EL HACEN ELEYATT (Mauritania) said that his country had made significant progress in implementing the Sustainable Development Goals through enhanced policies and approaches to manage public business. That had resulted in increased investments and amended legislation to provide legal safeguards in a more transparent framework. Mauritania endeavoured to establish numerous national development programmes. To enable access for young people, the Government financed microprojects and encouraged productive enterprises and employment. Women had greater access to senior employment positions, and took major roles in society and State, with elected women receiving access to training programmes to improve performance and productivity. The Government did its utmost to facilitate women’s access to financing through a national development fund. Mauritania had made significant progress in health that had resulted in a decrease in women and children’s mortality rates, as well as deaths caused by HIV/AIDS. The Government also reformed the judiciary to encourage greater transparency.

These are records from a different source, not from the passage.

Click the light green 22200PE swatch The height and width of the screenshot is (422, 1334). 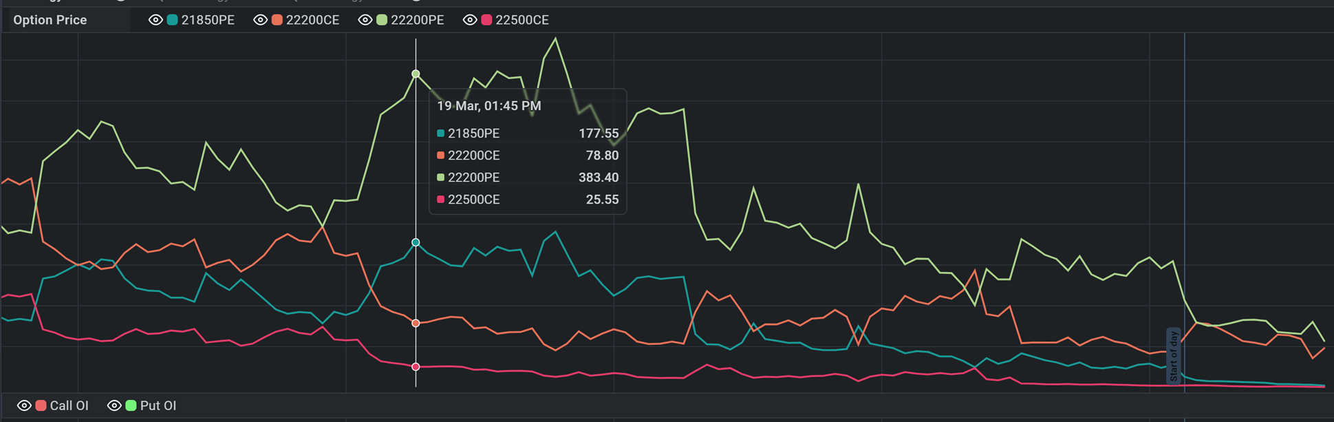point(382,20)
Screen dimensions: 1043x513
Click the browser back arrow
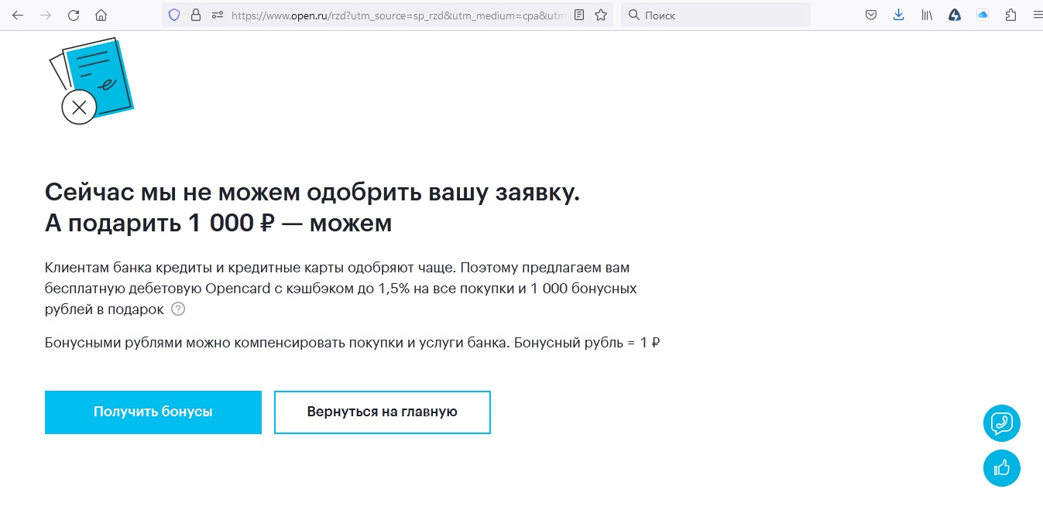pyautogui.click(x=18, y=15)
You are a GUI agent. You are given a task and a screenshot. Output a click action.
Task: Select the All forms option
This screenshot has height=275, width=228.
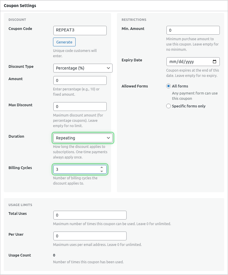[169, 86]
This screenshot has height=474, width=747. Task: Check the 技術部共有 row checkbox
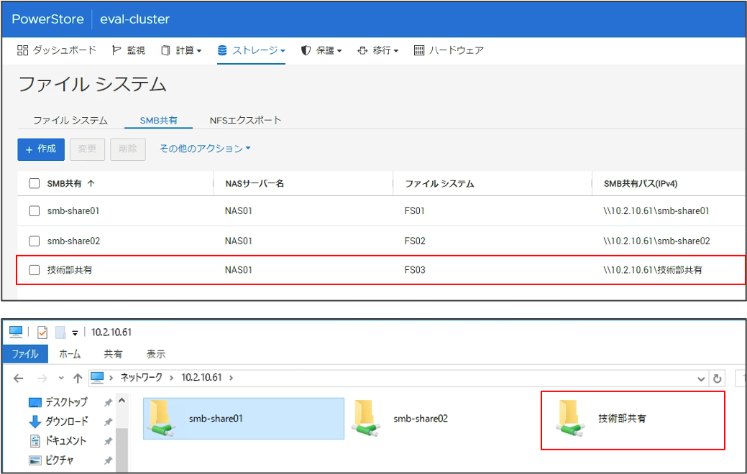tap(34, 270)
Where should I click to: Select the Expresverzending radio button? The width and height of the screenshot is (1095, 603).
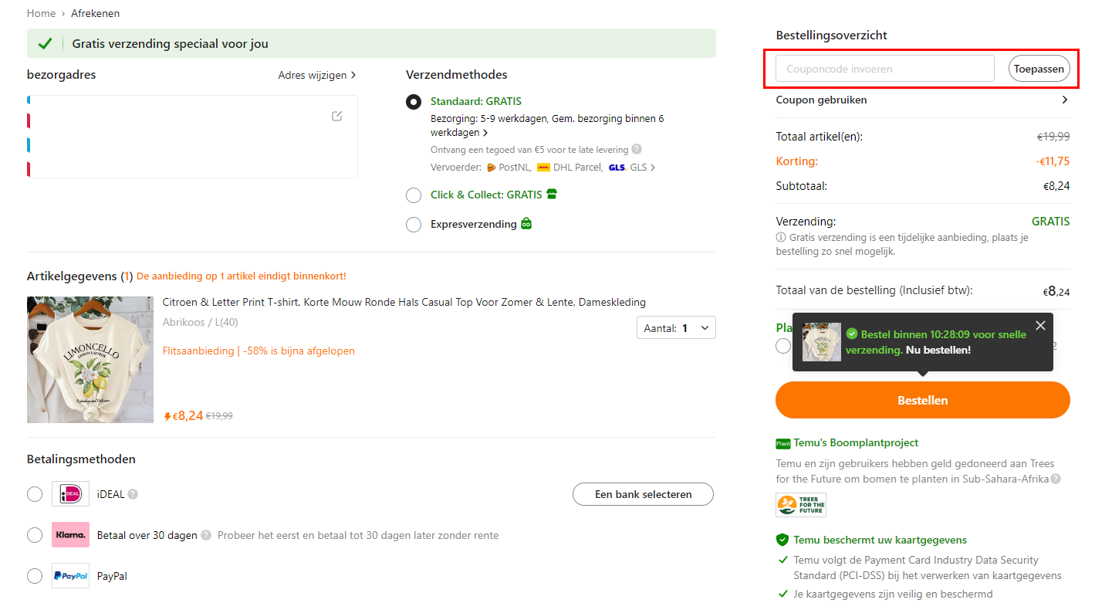click(414, 225)
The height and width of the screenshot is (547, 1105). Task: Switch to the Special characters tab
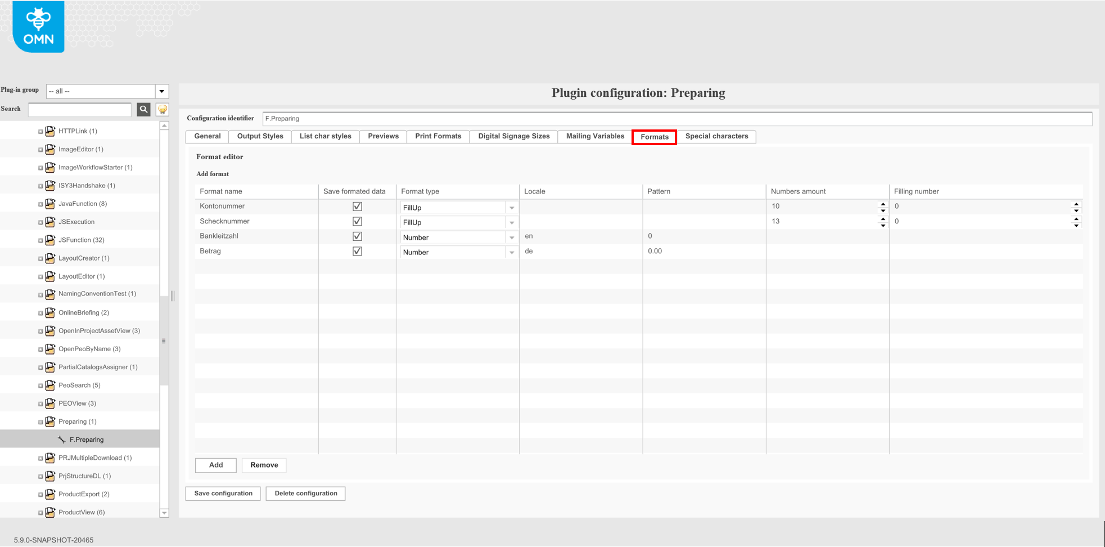(x=716, y=136)

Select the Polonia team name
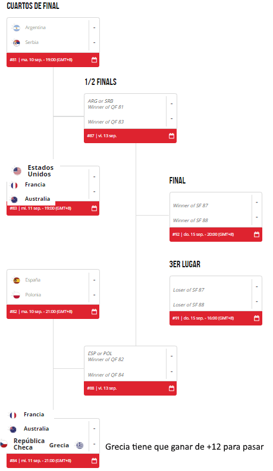tap(33, 295)
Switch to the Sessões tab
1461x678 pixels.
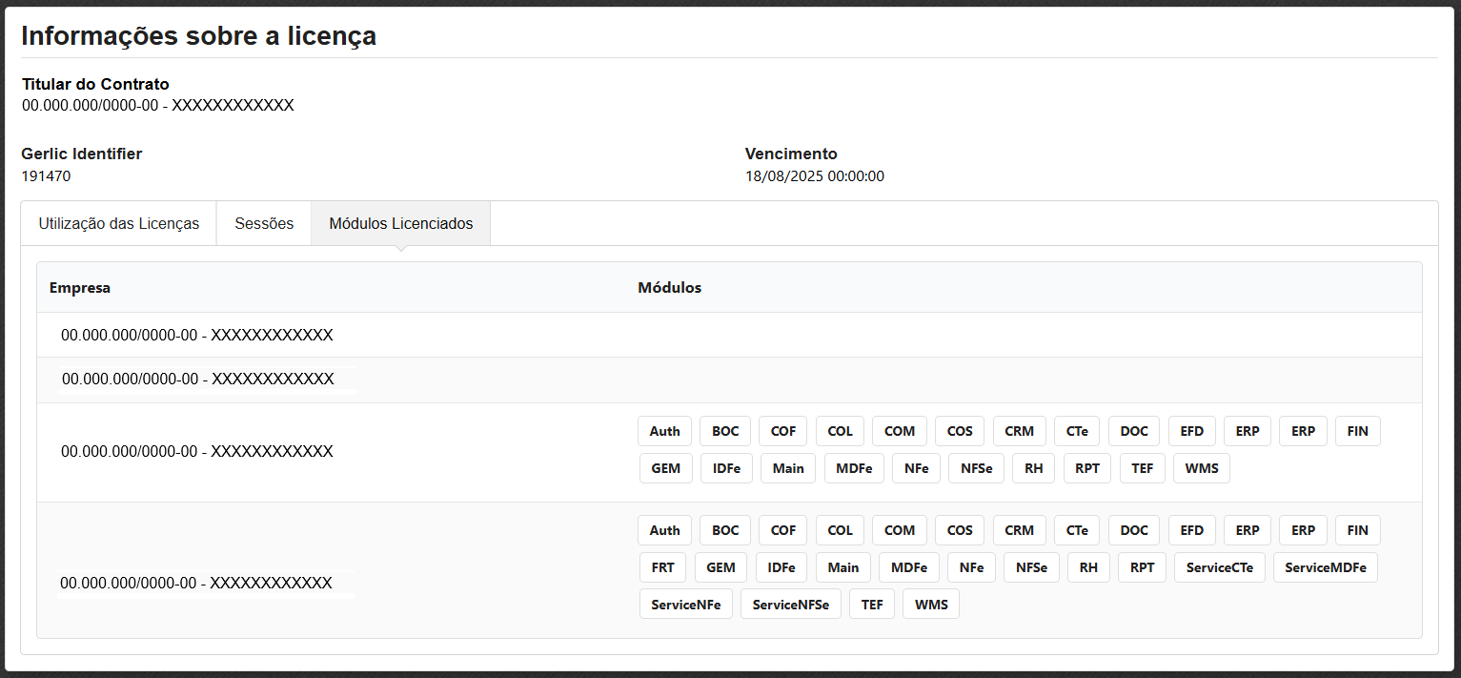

Due to its geographical location, Mauritania suffered from climate change and in response, adopted an approach to integrate environmental and sustainable economic development issues. The country would continue to work with its neighbours to address climate change; however, it requested additional support to help fulfil their commitments.
ISATA KABIA (Sierra Leone), associating herself with the Group of 77, the Group of Least Developed Countries and the African Group, said millions of people in least developed States continued to live in extreme poverty and the international community’s focus should remain on freeing humanity from those shackles “as a matter of urgency”. Sierra Leone had linked its “Third Poverty Reduction Strategy” and “Agenda for Prosperity” to the 17 Sustainable Development Goals, with the aim of achieving middle-income status by 2035. Like many other fragile and post-conflict countries, Sierra Leone had worked to consolidate its hard-won peace despite not being fully able to achieve the Millennium Development Goals. Noting the need for adequate sources for conflict-affected countries — especially for a long-term, stable and predictable flow of financing — she said the continued role of international development cooperation and ODA “cannot be overemphasized”.
MIRGUL MOLDOISAEVA (Kyrgyzstan) said that her country had presented a report in 2017 on the Sustainable Development Goals, and was honouring its commitments at the national level. Under the Vienna Programme of Action for Landlocked Developing Countries for the Decade 2014-2024, attention was given to transform Kyrgyzstan through large-scale projects, including infrastructural and energy projects. The country’s national strategy for sustainable development would include indicators and reflect remaining challenges. The national “Taza Koom Project” sought to transform Kyrgyzstan with a people-centred, modern governance model. Climate change had significant impact on all sectors. As numerous uranium plants were located along waterways, she expressed concern over the risk of river pollution which could result in a major humanitarian and environmental disaster in Central Asia. The General Assembly had recognized that danger in various resolutions; however, efforts would be needed to recondition the uranium facilities. She also expressed alarm at the swift melting of glaciers in the region and environmental threats that impact biodiversity, such as threats relating to the decrease of snow leopards.